Since the Sept. 11, 2001 terrorist attacks, businesses increasingly are turning to corporate planes to avoid time in security lines. Airports where the expensive planes are based can help fill tax coffers with property tax revenue.
With general aviation traffic surging at Raleigh-Durham International Airport and smaller airports in nearby Franklin, Johnston and Lee counties, local officials began considering building their own airport. Up to 60 planes could be based at the airport, according to consultants hired by the county.
Construction is still years off, but commissioners said they may need to begin acquiring land in the fast-growing area before available sites are paved over with subdivisions.
At least 460 acres are needed for a 6,500-foot runway, hangars and terminal. Consultants initially considered 18 locations, but narrowed sites to minimize environmental problems and people's exposure to noise, said project manager John Roberson. Now under consideration are:
- A tract north of Zebulon, just west of the intersection of U.S. 64 East and U.S. 264 East.
- A tract between Wendell and Zebulon, south of N.C. 97 where the former Buchanan private airport was located.
- A tract north of Knightdale, between Buffaloe and Forestville roads.
A study in March found that the project could qualify for federal funding, which would pay 90 percent of land acquisition and runway costs. The state has funds to cover 50 percent of terminal costs, but building a new airport won't be easy.
Dozens of property owners would have to agree to sell land or it would be condemned, although Wake commissioners Chairman Tony Gurley said the board will be reluctant to force any land sales. Officials said they won't know whether the airport is even feasible until costs and anticipated revenue are determined in September.

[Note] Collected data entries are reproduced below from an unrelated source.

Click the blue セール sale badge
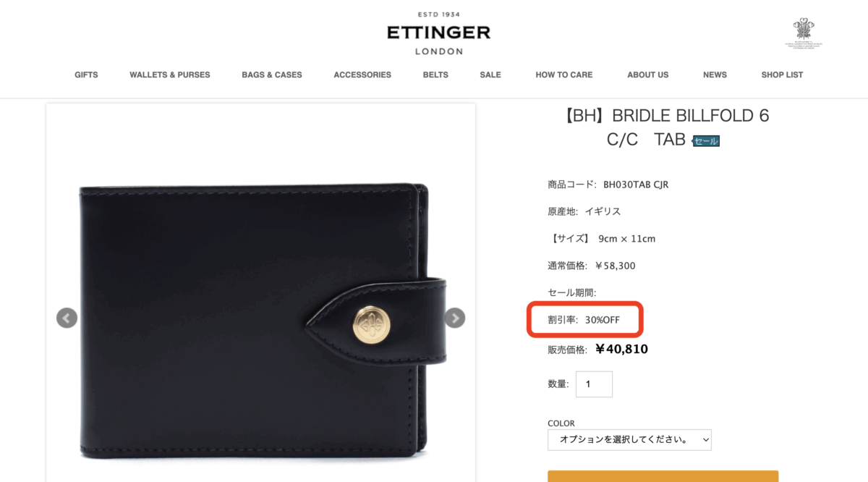Viewport: 868px width, 482px height. [x=706, y=141]
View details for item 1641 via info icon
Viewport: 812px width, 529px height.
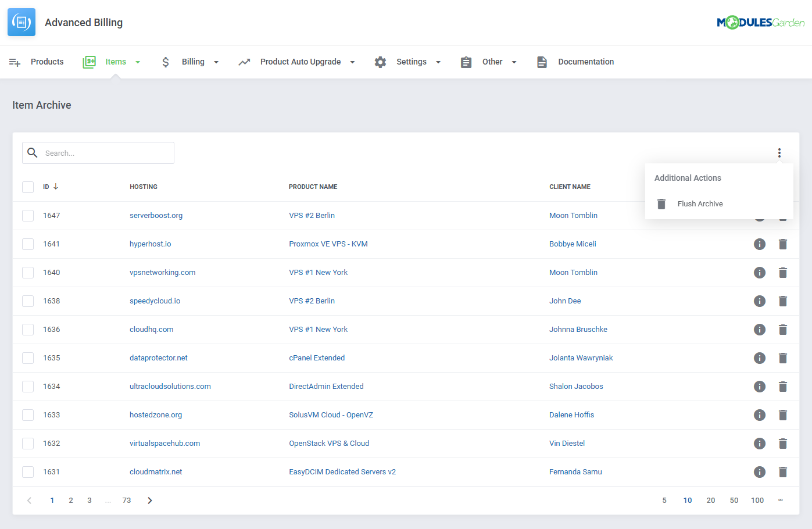760,244
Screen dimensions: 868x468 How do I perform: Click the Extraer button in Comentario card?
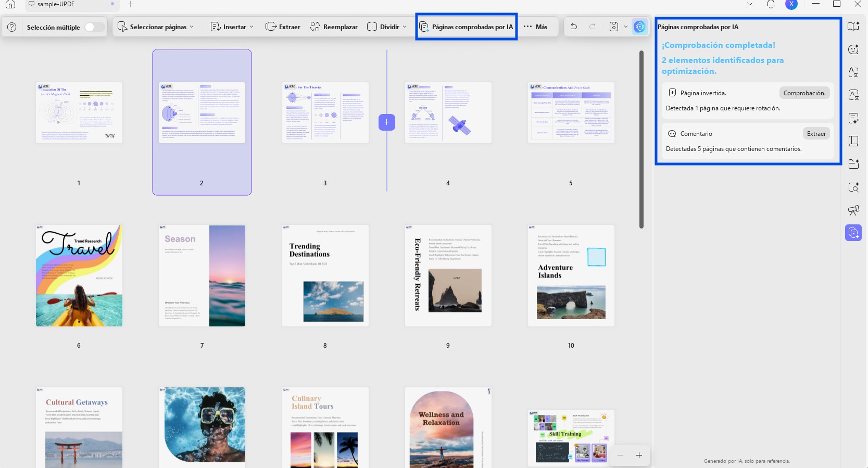[816, 134]
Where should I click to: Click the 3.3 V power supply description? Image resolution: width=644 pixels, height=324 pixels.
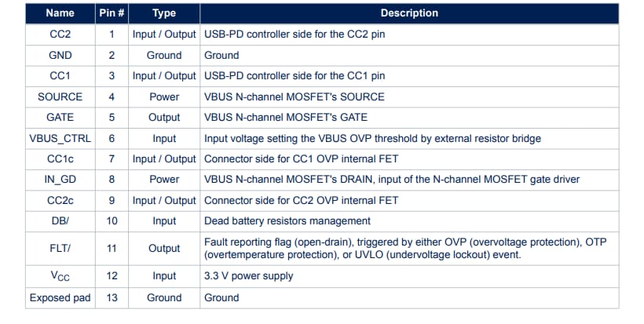(248, 276)
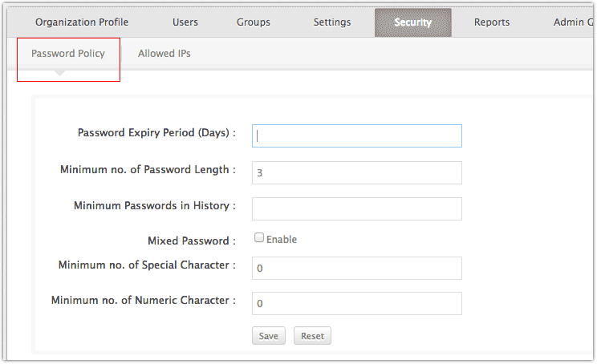The width and height of the screenshot is (597, 364).
Task: Select the Security tab
Action: [x=412, y=22]
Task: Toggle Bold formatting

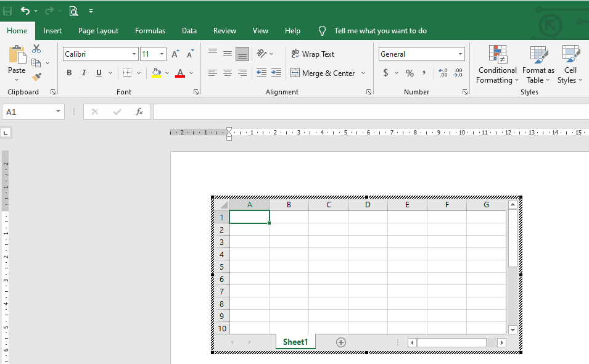Action: coord(69,73)
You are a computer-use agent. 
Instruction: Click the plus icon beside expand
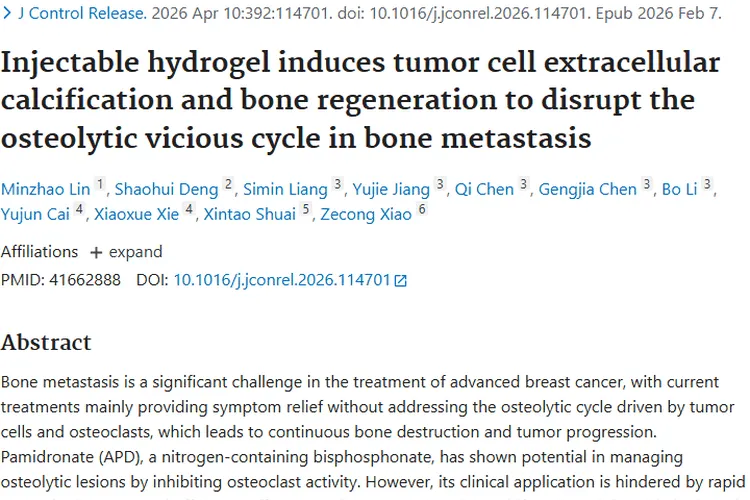click(96, 251)
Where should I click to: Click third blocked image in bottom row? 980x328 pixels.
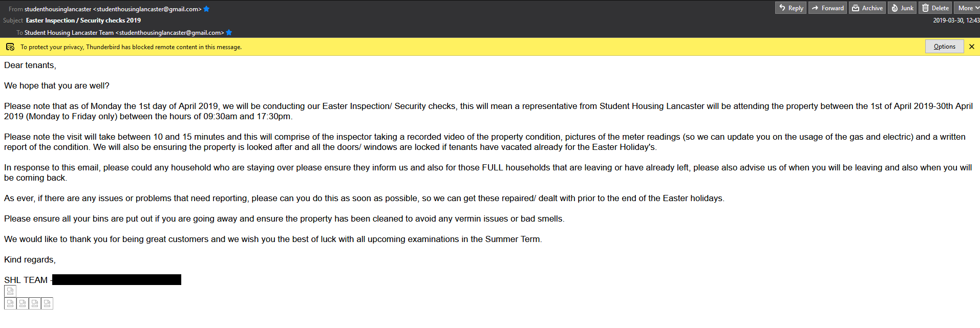[35, 303]
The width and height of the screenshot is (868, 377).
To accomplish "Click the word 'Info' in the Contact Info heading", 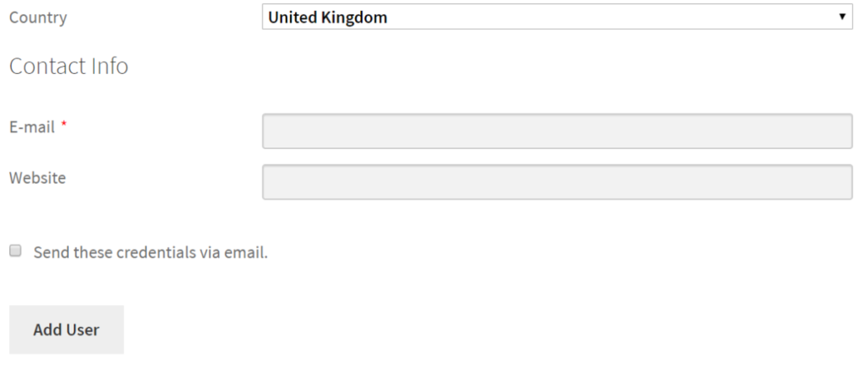I will (x=109, y=66).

But industry recruiters said a new airport would help attract new businesses.
"We're getting more and more inquiries from businesses, when they consider relocating in a community whether the airport has the infrastructure to support corporate uses or their business airplanes," said Rick Barkes, airport development manager for the state Department of Transportation.
And pilots, who now base planes at outlying airports to avoid air traffic at RDU, are salivating at the possibility of having a general aviation airport closer to the Capital City.
"When you fly into RDU, you're looking at delays arriving and departing," said Todd Huvard, a pilot and former publisher of Southern Aviator, a trade publication. "It's more time and more money and it's more hassle."